Source document:
The opinion quotes Judge Dillon (inter alia) as follows:
“Taxation implies, as we have seen, an imposition for a public use; and it also implies that the imposition shall be upon some system of apportionment, so as to secure uniformity among those who are, or ought to be, subject to the particular tax or assessment. * * * But where the imposition is properly a tax, and no specific or express constitutional limitation exists, the power of the Legislature is supreme and without any theoretical bounds. ‘If the right to impose a tax exists,’ says the. Supreme Court of the United States, ‘it is a right which, in its nature, acknowledges no limit’; and the reason is that the needs of the public or of the government, ordinarily, have no bounds set to them.” Dillon, Mun. Corp. (4th Ed.) vol. 2, p. 896, § 737.

Data records:
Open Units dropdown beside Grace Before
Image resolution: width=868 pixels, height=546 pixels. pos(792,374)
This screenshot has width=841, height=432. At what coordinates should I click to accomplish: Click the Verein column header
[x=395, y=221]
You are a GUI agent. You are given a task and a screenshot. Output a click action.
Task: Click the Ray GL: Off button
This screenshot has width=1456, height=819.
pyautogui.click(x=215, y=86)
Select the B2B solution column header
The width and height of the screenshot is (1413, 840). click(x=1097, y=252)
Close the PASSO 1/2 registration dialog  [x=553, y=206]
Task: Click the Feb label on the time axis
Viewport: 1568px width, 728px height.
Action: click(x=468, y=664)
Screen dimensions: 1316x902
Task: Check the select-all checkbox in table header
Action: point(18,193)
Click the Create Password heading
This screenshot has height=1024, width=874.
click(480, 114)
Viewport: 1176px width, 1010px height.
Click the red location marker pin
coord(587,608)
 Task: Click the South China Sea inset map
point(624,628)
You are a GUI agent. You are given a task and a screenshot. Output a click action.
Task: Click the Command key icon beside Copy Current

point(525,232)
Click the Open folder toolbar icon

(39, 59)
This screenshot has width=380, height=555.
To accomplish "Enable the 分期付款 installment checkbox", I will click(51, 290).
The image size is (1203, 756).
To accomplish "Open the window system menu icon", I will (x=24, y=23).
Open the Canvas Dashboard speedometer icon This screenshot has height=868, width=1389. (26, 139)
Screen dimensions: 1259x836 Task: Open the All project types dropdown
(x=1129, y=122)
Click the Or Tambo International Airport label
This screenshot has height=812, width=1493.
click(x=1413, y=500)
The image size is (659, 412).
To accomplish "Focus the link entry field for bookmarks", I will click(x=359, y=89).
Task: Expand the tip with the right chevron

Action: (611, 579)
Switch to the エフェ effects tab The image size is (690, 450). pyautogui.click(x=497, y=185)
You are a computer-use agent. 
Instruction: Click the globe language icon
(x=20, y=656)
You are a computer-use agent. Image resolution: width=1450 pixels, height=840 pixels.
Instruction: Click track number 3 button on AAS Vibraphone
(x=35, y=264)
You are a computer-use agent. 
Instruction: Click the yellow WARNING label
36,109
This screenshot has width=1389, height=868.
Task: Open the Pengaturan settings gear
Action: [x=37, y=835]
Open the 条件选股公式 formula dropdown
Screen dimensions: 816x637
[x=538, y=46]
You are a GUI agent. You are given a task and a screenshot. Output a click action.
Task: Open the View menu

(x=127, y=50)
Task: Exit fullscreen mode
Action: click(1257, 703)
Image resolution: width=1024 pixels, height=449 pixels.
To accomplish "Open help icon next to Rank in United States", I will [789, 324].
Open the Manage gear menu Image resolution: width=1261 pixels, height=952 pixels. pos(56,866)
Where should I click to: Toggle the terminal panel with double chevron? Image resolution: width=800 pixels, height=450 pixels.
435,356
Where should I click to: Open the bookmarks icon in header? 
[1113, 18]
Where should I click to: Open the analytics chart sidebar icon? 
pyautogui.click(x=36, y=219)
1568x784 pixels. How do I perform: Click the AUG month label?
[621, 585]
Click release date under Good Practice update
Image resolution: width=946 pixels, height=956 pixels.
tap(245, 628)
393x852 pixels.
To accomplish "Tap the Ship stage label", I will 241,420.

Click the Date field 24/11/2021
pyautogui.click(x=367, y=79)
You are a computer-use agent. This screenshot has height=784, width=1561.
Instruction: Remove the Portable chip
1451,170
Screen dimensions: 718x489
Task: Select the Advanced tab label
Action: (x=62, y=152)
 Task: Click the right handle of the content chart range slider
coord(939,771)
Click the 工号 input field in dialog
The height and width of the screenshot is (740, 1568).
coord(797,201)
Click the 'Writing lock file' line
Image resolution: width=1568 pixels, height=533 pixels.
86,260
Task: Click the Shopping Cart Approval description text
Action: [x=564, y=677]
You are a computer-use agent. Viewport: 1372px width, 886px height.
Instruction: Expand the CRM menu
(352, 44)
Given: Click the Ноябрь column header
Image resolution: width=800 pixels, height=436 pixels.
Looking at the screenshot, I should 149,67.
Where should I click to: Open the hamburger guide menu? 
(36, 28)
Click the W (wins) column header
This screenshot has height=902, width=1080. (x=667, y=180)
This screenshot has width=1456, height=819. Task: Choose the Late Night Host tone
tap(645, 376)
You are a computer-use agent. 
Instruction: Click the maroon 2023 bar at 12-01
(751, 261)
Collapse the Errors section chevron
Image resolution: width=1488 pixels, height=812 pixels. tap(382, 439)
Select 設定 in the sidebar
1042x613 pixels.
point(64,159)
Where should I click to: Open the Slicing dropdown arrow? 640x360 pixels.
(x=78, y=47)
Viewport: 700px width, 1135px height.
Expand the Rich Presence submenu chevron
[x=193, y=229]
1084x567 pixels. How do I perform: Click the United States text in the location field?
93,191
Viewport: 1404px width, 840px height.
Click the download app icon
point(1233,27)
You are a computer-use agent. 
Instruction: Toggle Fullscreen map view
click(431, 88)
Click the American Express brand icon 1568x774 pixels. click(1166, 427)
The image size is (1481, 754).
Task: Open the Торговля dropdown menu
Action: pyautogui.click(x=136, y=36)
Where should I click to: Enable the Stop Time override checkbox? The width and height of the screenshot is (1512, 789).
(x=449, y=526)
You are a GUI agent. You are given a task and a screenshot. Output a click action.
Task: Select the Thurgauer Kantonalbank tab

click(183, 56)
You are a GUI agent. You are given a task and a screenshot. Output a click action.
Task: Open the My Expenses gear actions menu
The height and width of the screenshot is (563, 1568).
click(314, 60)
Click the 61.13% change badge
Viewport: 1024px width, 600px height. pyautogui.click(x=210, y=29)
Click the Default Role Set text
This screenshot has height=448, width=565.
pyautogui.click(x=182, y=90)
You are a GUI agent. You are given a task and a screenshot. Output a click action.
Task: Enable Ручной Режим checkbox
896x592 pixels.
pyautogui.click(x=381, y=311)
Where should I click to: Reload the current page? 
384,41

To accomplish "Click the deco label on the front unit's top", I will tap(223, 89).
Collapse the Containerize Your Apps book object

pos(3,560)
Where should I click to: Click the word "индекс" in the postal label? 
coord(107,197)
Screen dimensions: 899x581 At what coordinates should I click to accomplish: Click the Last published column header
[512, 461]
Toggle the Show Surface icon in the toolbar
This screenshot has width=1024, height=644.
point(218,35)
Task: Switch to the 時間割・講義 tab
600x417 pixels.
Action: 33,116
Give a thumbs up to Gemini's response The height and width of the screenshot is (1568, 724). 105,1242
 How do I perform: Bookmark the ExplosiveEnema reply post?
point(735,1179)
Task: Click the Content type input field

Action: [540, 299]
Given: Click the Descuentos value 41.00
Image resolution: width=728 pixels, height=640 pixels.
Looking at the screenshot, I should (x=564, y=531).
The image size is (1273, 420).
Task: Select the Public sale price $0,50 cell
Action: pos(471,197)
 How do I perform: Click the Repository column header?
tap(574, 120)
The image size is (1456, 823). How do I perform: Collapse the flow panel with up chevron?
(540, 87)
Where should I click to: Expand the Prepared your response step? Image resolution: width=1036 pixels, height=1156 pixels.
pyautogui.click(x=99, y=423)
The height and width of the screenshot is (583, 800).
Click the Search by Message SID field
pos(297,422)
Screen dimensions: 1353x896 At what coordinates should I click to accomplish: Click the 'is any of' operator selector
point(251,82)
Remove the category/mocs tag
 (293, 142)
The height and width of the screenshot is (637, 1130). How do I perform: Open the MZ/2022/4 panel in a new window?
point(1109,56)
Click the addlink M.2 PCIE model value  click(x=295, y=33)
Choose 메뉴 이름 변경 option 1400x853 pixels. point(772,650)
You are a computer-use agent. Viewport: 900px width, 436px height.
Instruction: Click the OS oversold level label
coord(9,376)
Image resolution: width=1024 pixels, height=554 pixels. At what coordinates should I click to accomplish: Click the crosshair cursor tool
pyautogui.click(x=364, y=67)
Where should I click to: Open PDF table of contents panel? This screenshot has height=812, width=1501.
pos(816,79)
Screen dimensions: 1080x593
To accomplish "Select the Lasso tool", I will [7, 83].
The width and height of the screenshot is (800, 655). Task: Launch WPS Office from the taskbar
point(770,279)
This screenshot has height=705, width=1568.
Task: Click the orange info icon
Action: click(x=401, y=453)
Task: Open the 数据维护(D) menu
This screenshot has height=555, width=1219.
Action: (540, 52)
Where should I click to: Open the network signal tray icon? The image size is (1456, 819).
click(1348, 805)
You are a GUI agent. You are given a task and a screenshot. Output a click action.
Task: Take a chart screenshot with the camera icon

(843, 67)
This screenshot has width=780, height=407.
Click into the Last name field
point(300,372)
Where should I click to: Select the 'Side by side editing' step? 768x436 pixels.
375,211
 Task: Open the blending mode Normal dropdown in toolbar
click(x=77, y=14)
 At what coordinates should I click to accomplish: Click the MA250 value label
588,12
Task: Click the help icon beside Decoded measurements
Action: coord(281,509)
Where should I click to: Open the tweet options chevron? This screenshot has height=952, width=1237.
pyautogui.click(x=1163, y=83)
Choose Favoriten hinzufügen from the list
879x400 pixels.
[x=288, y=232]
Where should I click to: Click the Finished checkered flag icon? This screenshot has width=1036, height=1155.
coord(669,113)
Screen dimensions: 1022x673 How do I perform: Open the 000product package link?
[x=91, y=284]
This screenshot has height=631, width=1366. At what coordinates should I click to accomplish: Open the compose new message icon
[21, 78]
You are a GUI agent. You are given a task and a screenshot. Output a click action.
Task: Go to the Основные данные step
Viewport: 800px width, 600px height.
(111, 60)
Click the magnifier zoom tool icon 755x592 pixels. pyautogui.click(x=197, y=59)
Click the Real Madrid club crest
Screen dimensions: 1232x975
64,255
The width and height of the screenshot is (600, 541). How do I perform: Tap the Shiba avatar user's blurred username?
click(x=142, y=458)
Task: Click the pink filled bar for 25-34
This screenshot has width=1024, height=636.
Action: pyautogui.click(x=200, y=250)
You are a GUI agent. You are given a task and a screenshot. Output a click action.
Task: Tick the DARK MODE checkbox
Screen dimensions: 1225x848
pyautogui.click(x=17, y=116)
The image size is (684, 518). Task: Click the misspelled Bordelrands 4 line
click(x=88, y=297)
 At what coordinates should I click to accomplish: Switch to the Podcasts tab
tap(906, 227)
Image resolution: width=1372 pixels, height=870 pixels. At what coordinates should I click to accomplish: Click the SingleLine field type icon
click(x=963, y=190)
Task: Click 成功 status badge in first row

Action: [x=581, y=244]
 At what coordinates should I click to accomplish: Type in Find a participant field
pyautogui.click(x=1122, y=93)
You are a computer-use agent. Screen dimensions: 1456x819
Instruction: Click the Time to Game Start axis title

Exercise directions: Write out the portion of the taxation excerpt from "The opinion quotes" up to and including "896, § 737.". Work from the taxation excerpt alone and set the records aside.

Expected answer:
The opinion quotes Judge Dillon (inter alia) as follows:
“Taxation implies, as we have seen, an imposition for a public use; and it also implies that the imposition shall be upon some system of apportionment, so as to secure uniformity among those who are, or ought to be, subject to the particular tax or assessment. * * * But where the imposition is properly a tax, and no specific or express constitutional limitation exists, the power of the Legislature is supreme and without any theoretical bounds. ‘If the right to impose a tax exists,’ says the. Supreme Court of the United States, ‘it is a right which, in its nature, acknowledges no limit’; and the reason is that the needs of the public or of the government, ordinarily, have no bounds set to them.” Dillon, Mun. Corp. (4th Ed.) vol. 2, p. 896, § 737.